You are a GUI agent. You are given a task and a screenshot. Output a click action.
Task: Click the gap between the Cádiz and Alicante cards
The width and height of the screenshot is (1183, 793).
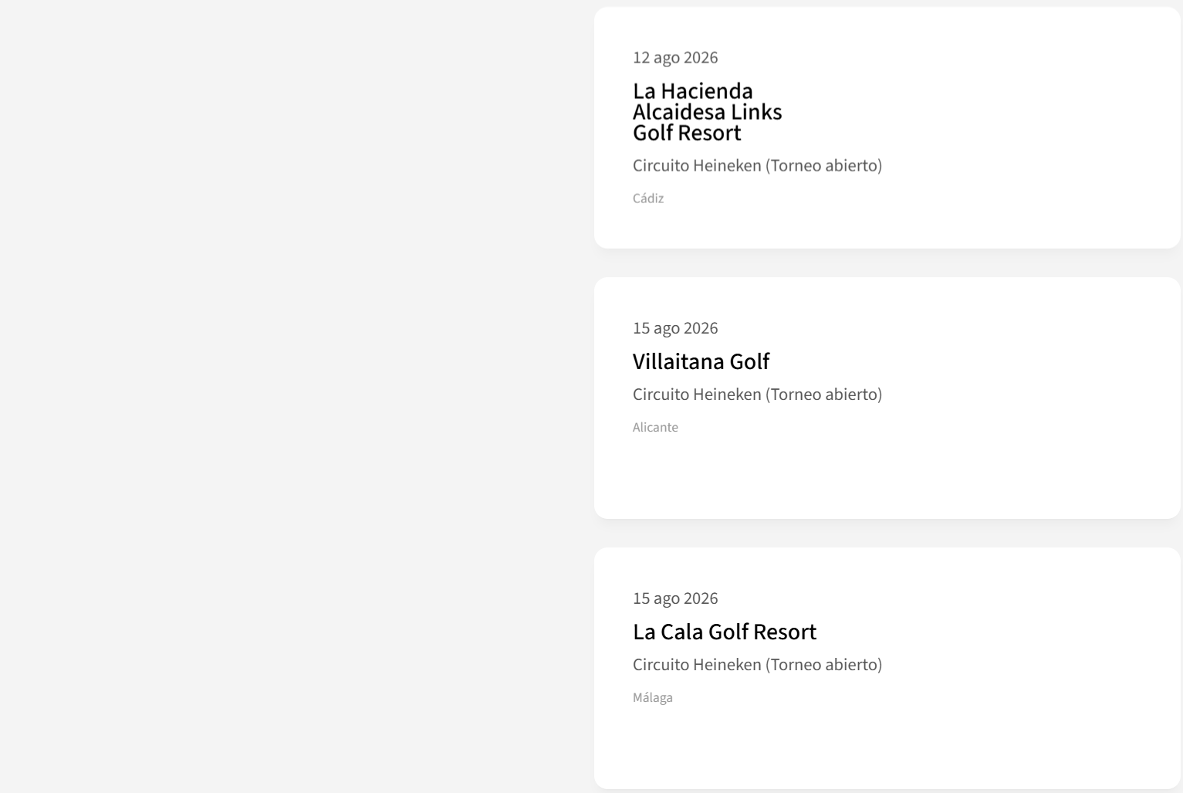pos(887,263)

* * *

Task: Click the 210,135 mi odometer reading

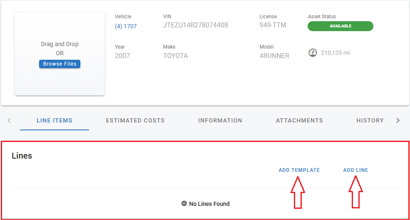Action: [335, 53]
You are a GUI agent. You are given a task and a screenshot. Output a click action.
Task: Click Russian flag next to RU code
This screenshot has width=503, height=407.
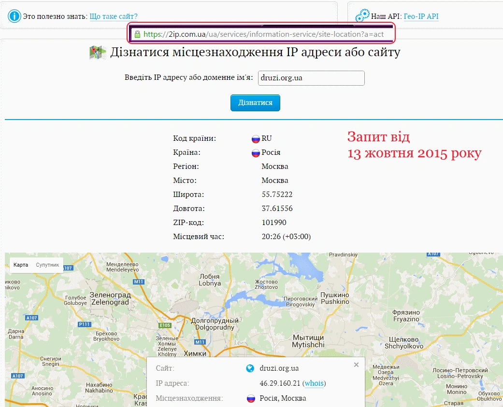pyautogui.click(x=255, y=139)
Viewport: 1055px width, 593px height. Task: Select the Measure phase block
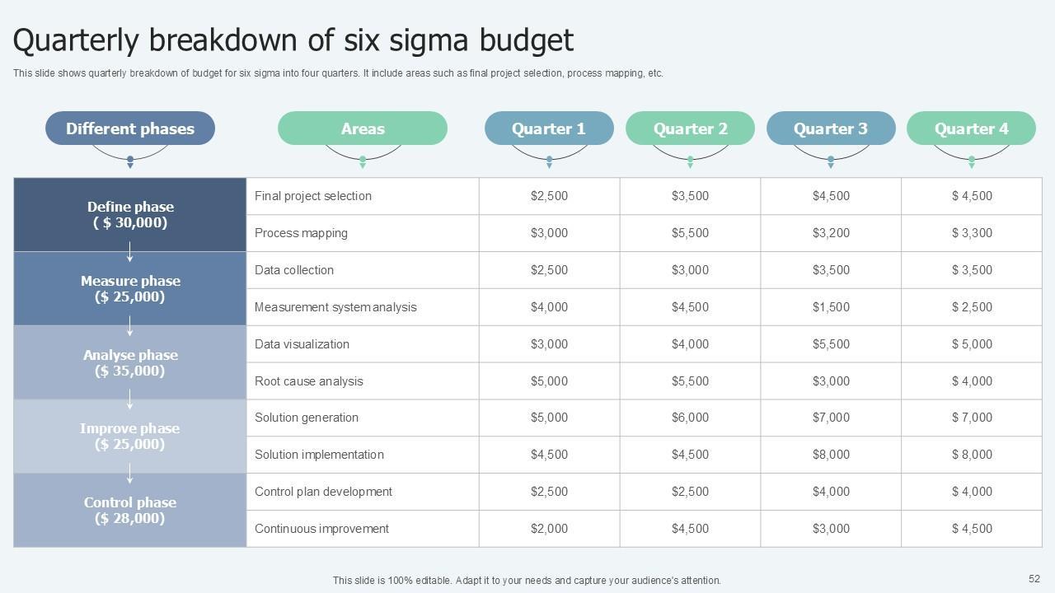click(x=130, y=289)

• **Given task**:
Print the stretch of material from the line containing "Task: Click the 210,135 mi odometer reading" through the line containing "click(x=130, y=289)" word for word, leaving out the pictures.

• **Written answer**:
Task: Click the 210,135 mi odometer reading

Action: [335, 53]
You are a GUI agent. You are given a task and a screenshot. Output a click action.
Task: Click Russian flag next to RU code
This screenshot has width=503, height=407.
pyautogui.click(x=255, y=139)
Viewport: 1055px width, 593px height. Task: Select the Measure phase block
click(x=130, y=289)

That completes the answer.